● **WORK ORDER A**
In the passage on alcohol and brain volume, why might the link between drinking and brain volume be stronger in women than in men? Answer in one to three sentences.
● **WORK ORDER B**
Continue the passage on alcohol and brain volume after its final sentence.

● **STUDY TEXT**

● ● ●

Carol Ann Paul and colleagues studied data obtained from 1,839 adults who took part in the Framingham Offspring Study to examine the association between total cerebral brain volume (TCBV) and 5 categories of alcohol consumption (abstainers, former drinkers, low, moderate, high).
Analysis of the data led the researchers to discover a “significant negative linear relationship between alcohol consumption and total cerebral brain volume.” In other words, the more a person drinks the smaller his or her brain volume, thus suggesting that alcohol consumption shrinks the brain.
Results also showed that the association between alcohol consumption and brain volume was greater in women than in men. The researchers suspect that this could be due to the fact that women are generally more susceptible to the effects of alcohol than men.

● ● ●

● **EXTRACTED INFORMATION**
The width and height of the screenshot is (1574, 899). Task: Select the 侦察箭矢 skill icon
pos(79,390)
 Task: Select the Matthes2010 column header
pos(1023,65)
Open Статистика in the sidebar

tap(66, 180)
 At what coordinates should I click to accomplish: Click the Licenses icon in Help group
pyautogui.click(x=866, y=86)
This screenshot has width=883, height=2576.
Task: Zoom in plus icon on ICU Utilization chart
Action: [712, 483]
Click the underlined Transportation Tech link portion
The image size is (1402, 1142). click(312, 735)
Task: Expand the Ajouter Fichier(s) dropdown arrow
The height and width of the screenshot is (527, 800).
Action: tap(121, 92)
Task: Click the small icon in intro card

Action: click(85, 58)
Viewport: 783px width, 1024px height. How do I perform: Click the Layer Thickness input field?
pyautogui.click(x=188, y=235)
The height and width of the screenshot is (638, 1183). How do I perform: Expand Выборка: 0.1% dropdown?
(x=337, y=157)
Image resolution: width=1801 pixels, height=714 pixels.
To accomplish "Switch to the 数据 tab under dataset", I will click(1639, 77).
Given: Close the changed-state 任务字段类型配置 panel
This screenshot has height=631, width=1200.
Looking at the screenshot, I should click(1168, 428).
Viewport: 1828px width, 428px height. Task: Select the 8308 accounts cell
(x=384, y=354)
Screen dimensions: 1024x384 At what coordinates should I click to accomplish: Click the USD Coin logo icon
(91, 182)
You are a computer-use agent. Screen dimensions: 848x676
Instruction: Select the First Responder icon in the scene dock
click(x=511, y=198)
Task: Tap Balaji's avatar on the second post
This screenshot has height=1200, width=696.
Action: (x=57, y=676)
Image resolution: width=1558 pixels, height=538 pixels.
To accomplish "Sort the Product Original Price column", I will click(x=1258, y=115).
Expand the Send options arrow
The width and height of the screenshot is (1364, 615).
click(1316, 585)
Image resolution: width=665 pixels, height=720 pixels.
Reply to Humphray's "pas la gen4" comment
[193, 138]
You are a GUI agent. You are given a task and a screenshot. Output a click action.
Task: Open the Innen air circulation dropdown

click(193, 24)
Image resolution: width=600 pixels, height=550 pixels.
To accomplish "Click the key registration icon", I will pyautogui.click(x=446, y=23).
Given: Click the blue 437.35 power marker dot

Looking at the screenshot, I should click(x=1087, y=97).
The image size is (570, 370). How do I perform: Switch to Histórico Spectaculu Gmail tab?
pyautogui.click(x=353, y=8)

● ● ●

● **RESPONSE BOX A**
The researchers suspect it is because women are generally more susceptible to the effects of alcohol than men.

● **RESPONSE BOX B**
The researchers conclude: “The public health effect of this study gives a clear message about the possible dangers of drinking alcohol. Prospective longitudinal studies are needed to confirm these results as well as to determine whether there are any functional consequences associated with increasing alcohol consumption. This study suggests that, unlike the associations with cardiovascular disease, alcohol consumption does not have any protective effect on brain volume.”
Paul CA, Au R, Fredman L, Massaro JM, Seshadri S, DeCarli C, Wolf PA. Association of Alcohol Consumption With Brain Volume in the Framingham Study. Arch Neurol. 2008;65:1363-1367.